Pixel coordinate grounding data
=====
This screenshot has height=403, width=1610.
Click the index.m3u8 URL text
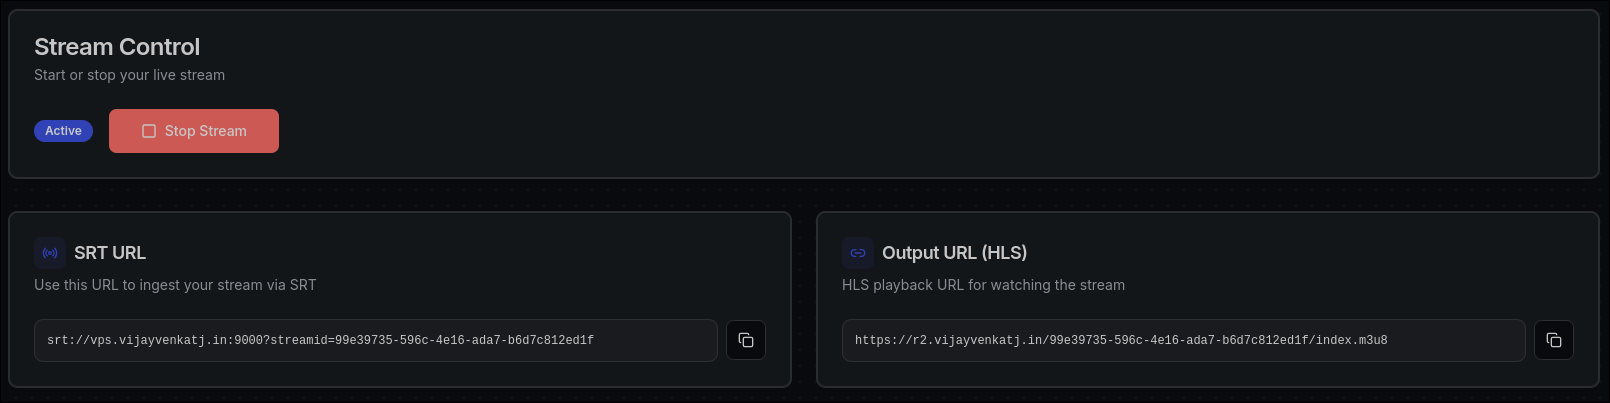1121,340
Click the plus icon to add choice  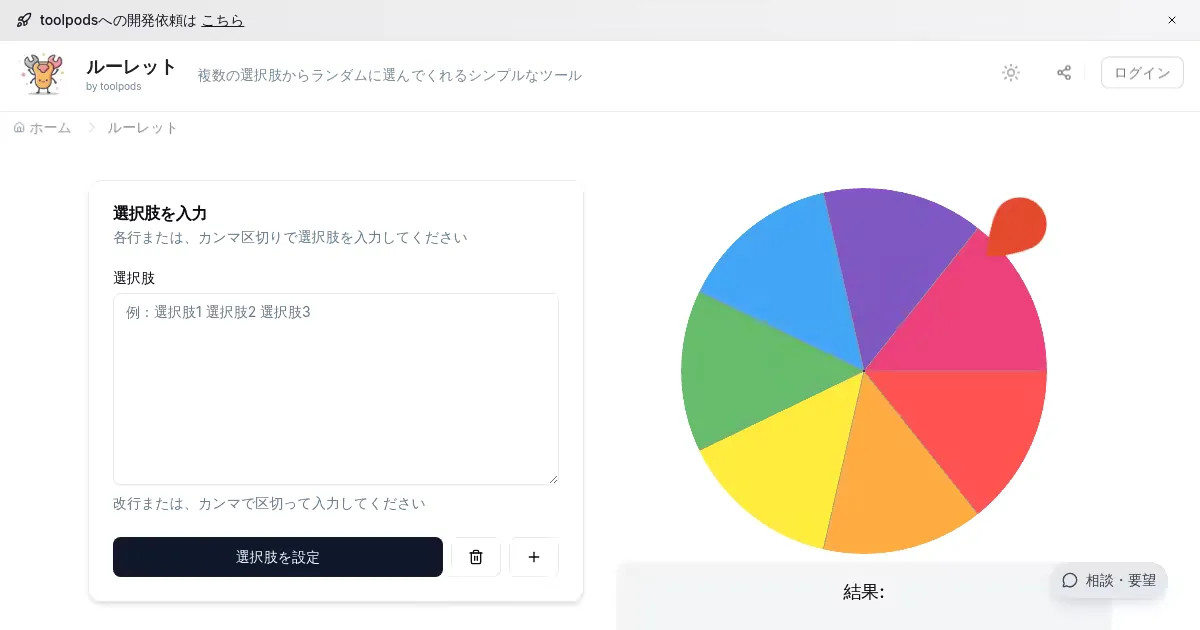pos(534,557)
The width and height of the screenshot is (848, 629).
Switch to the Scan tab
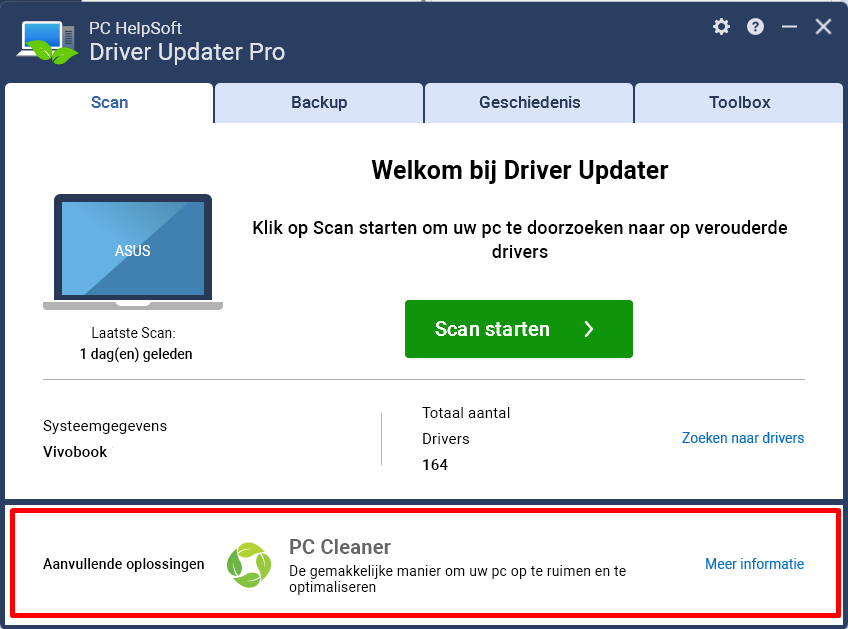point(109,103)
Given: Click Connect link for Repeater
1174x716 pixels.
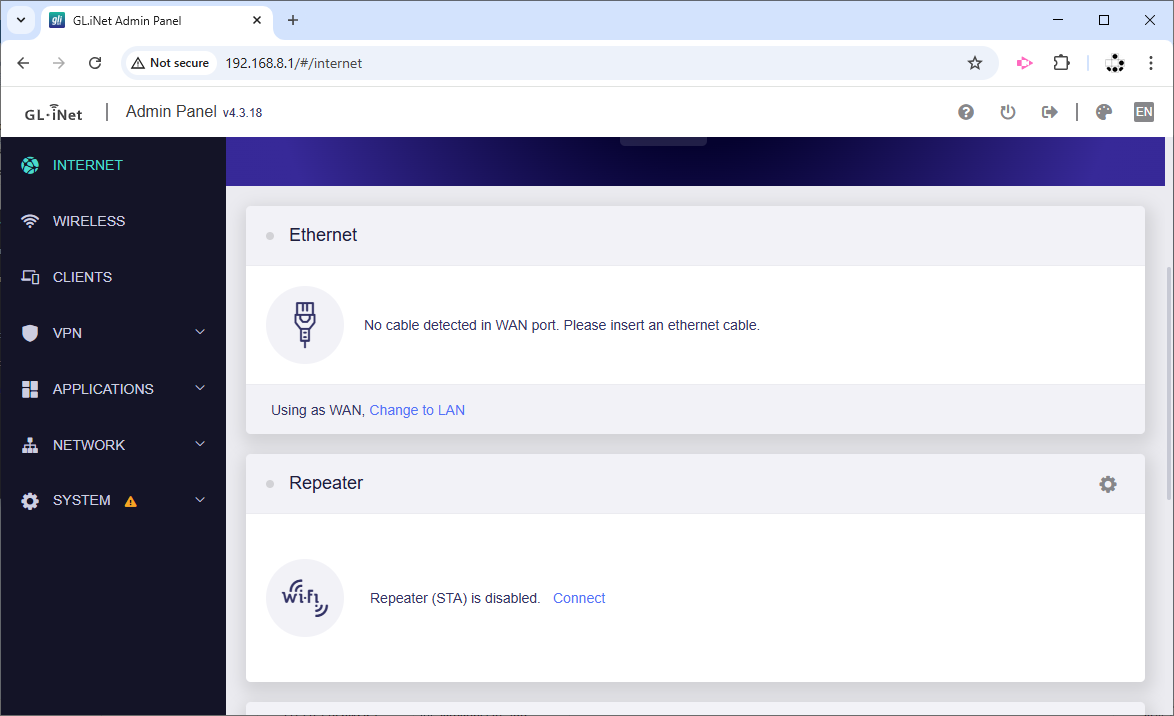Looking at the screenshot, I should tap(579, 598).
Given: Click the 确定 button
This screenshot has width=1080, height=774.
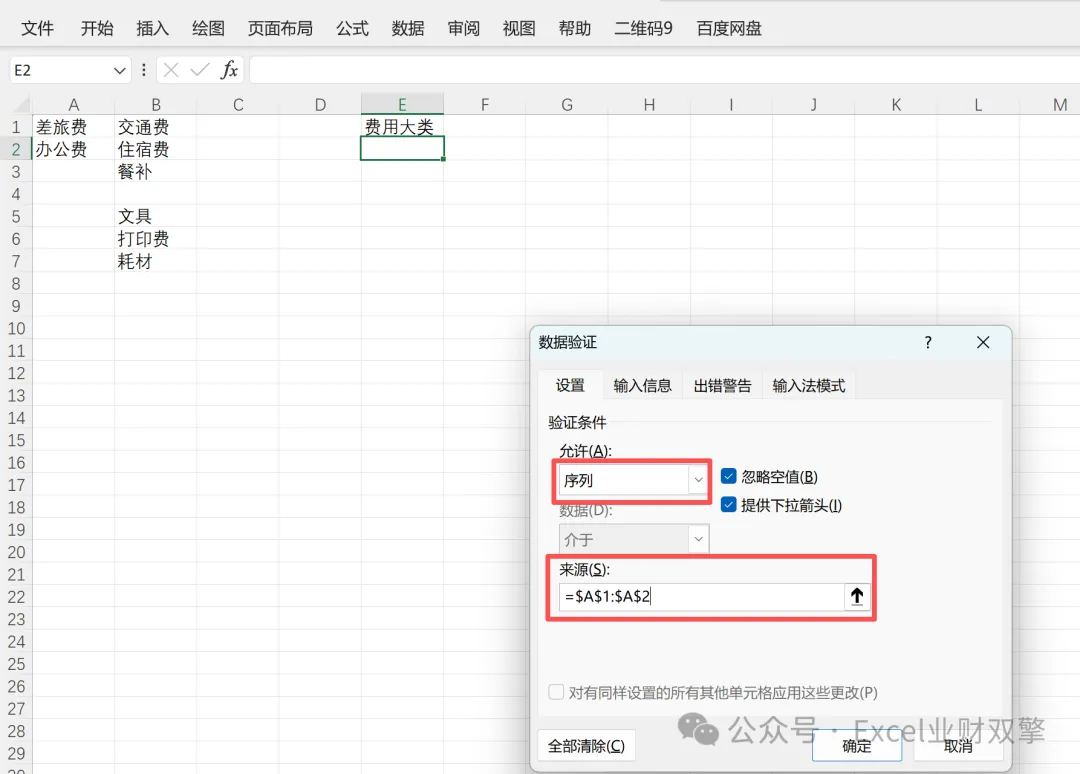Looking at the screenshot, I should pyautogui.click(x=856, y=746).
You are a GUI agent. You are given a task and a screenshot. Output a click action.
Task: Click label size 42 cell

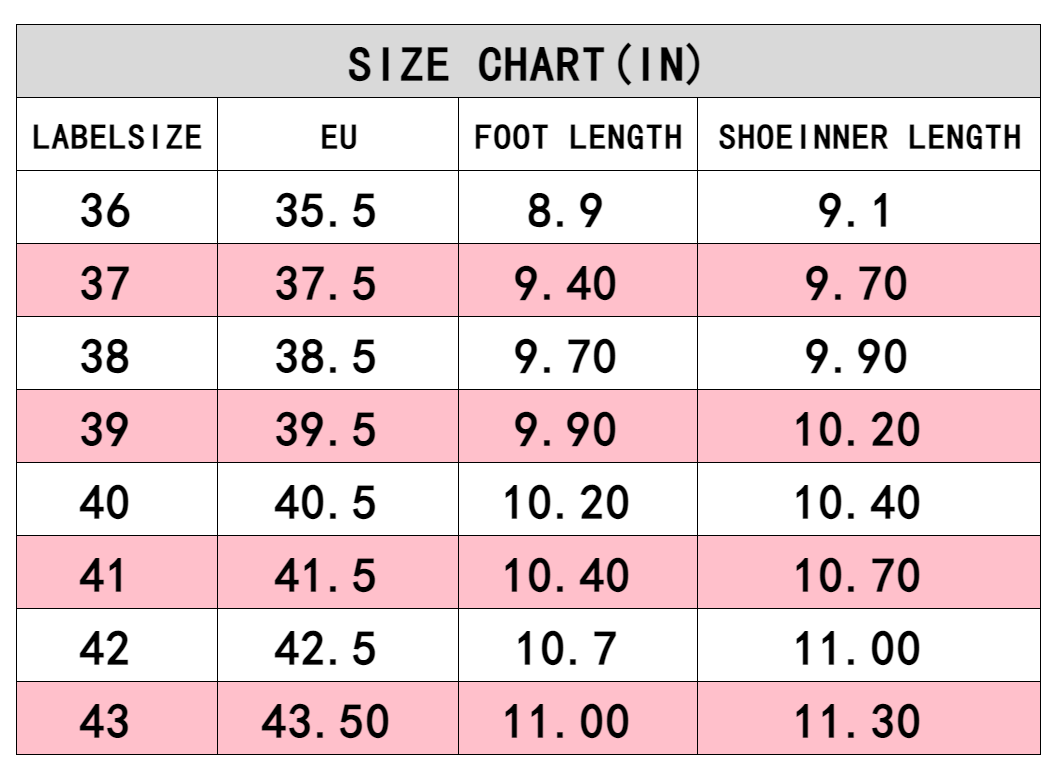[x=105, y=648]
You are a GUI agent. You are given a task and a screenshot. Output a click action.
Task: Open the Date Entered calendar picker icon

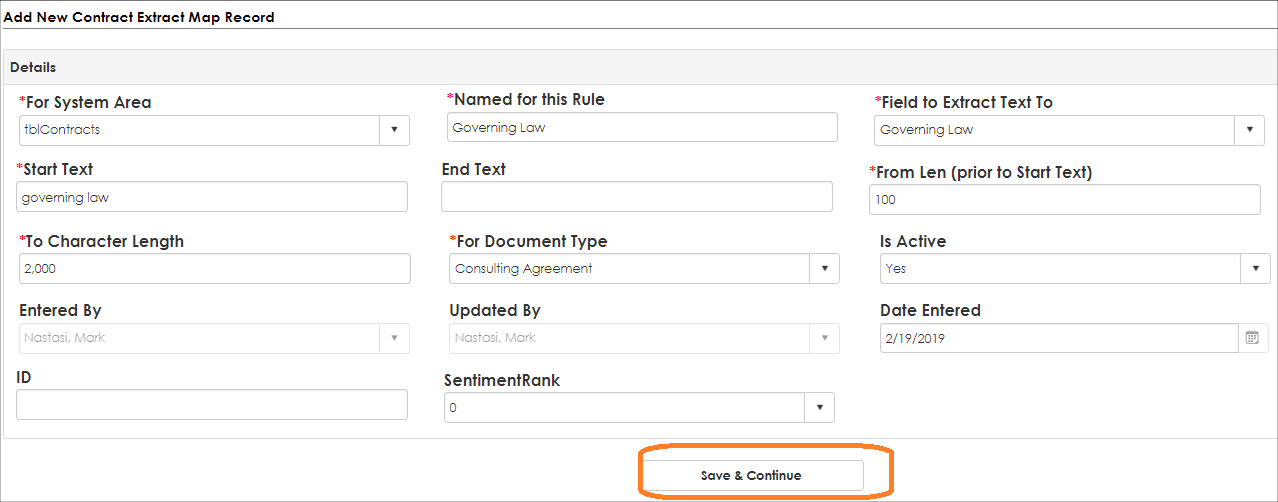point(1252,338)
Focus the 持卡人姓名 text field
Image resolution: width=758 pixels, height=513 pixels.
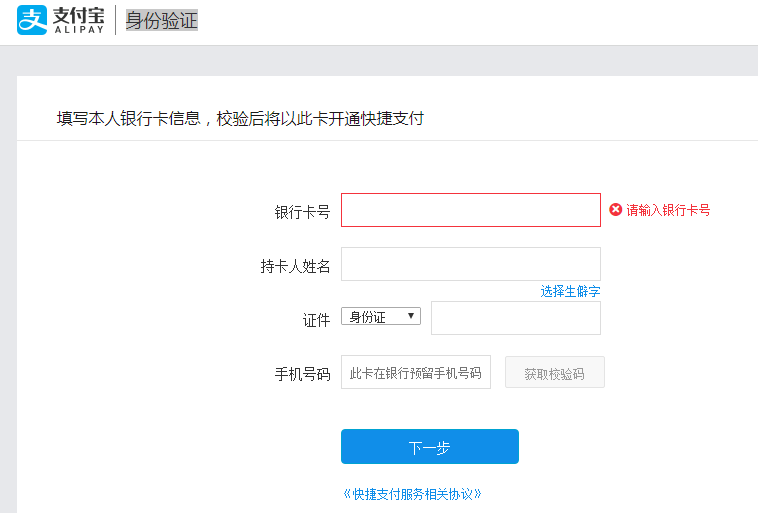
=====
## About this exercise
Omit the pictures and please write out exactly the lines between the one containing "Focus the 持卡人姓名 text field" and the last line of the entries, both included.

## Solution to the exercise
Focus the 持卡人姓名 text field
Image resolution: width=758 pixels, height=513 pixels.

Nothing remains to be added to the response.